Education and Schooling in Germany

The basics of the education system in Germany. Information includes all the stages from creche to pre-primary, primary and secondary education as well as international schooling...

The Federal Ministry for Education and Research (Bundesministerium für Bildung und Forschung, BMBF) regulates general education policy in Germany. However, educational policy is mostly decided at a state level, limiting the ministry's influence.

  • General information on education is available in English on the BMBF website: Click here
The Education System

Compulsory schooling starts at the age of 6 and lasts for 12 or 13 years depending on the area of residence within Germany.

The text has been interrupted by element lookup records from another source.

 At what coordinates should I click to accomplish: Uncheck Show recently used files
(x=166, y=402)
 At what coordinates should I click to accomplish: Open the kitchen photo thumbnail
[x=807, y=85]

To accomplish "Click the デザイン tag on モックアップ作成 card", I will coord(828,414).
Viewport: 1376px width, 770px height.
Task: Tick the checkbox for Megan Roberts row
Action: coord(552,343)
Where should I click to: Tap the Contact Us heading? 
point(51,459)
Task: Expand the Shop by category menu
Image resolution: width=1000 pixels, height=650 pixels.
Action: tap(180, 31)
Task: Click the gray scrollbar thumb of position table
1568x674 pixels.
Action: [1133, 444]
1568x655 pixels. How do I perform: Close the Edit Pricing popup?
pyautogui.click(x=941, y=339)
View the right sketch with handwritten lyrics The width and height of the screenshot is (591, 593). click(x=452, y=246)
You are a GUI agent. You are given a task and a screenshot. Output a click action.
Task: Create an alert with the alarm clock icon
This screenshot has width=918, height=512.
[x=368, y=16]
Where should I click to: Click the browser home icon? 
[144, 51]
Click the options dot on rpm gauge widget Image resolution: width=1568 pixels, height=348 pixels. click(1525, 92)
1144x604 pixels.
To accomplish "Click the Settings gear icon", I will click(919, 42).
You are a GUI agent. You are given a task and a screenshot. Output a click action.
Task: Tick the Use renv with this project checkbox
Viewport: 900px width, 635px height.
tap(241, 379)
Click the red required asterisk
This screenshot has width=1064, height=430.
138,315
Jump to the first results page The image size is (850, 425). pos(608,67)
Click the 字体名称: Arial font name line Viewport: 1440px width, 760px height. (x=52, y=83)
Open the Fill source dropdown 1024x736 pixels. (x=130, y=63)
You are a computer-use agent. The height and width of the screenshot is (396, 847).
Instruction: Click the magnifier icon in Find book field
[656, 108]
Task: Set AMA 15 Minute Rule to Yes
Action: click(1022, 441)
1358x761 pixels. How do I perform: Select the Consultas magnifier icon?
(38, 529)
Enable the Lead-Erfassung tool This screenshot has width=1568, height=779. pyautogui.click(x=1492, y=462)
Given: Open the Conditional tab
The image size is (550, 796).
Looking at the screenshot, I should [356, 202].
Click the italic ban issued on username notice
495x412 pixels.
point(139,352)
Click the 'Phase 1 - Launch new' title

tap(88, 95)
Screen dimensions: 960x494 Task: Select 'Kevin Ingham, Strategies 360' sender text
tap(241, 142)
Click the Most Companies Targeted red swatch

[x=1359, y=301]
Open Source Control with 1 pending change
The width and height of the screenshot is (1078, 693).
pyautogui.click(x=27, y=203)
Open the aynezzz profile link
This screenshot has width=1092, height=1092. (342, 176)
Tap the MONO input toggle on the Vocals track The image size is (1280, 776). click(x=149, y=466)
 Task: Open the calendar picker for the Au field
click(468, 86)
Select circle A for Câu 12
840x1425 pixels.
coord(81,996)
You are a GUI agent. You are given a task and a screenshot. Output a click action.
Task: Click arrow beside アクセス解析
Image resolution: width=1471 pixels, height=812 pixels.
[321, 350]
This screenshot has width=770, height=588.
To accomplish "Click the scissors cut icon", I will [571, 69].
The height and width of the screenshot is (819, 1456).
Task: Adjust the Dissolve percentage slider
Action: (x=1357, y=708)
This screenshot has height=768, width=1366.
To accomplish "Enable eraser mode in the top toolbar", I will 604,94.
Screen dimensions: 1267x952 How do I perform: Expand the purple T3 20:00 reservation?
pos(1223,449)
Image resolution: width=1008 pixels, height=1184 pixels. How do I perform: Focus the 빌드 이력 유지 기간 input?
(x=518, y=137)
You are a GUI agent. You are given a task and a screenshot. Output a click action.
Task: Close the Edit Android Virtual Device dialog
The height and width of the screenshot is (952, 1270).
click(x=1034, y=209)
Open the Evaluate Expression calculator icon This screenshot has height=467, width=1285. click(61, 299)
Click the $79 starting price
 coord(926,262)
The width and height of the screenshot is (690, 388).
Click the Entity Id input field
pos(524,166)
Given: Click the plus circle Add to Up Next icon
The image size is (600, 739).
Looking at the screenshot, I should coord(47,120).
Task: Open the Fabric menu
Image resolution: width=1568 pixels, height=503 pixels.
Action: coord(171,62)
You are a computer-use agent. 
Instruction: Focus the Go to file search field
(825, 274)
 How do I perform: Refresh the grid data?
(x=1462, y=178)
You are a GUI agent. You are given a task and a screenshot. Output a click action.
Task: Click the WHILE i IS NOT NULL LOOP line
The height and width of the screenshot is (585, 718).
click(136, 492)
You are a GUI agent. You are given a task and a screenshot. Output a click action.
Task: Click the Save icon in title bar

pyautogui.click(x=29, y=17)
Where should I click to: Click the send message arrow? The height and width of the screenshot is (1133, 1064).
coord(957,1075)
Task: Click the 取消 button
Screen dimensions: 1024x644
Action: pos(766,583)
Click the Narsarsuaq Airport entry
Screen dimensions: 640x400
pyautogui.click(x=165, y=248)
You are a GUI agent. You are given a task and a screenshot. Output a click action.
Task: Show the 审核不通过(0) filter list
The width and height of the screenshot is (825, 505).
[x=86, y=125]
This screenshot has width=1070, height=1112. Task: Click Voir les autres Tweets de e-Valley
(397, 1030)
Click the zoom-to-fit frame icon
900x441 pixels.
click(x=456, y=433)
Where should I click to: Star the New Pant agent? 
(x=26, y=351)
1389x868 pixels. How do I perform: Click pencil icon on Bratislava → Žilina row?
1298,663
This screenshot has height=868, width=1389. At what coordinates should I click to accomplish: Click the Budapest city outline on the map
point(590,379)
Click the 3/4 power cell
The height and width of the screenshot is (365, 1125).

Although homeschooling is not allowed in Germany there have been a few cases in recent years of parents applying to their local authorities and the European Court of Human Rights in Strasbourg to be allowed to do so. Home schooling remains an area of uncertainty in Germany which looks set to change in the future, especially in the southern states.

All compulsory public sector schools are free of charge. Children first attend primary school (Grundschule) from the age of 6 to 10 and then lower secondary school from 10 to 15 or 16. Part-time compulsory education continues beyond that age up to 18 for those who are not enrolled in a full-time school.

Pupils attending general and vocational schools are entitled to financial assistance under the BaföG (law on financial assistance for students) from the tenth year provided they have no other income or financial means. The level of assistance is fixed on the basis of the pupil's personal resources and parental income.

Continuous assessment based on written examinations and oral contributions is universal practice at all levels.

Religious instruction is currently under debate. Religious instruction is the only school subject mentioned in the German constitution and only Bremen, Brandenburg and Berlin do not offer religious instruction as part of the regular curriculum. Children can attend the extra classes offered at the schools though. Children over the age of 14 can opt out of religious instruction.

In November 2006 compulsory ethics instruction was introduced in Berlin for children in Years 7 to 10 with exemptions only permitted for valid and justifiable reasons.

Recognition of Qualifications

Germany has recently introduced a Recognition Act which acknowledges any professional and vocational qualifications that have been gained abroad. Although there is no organisation that deals with transferring qualifications, the Recognition in Germany portal has been set up to show expatriates where to go to get the recognition they need for their qualifications.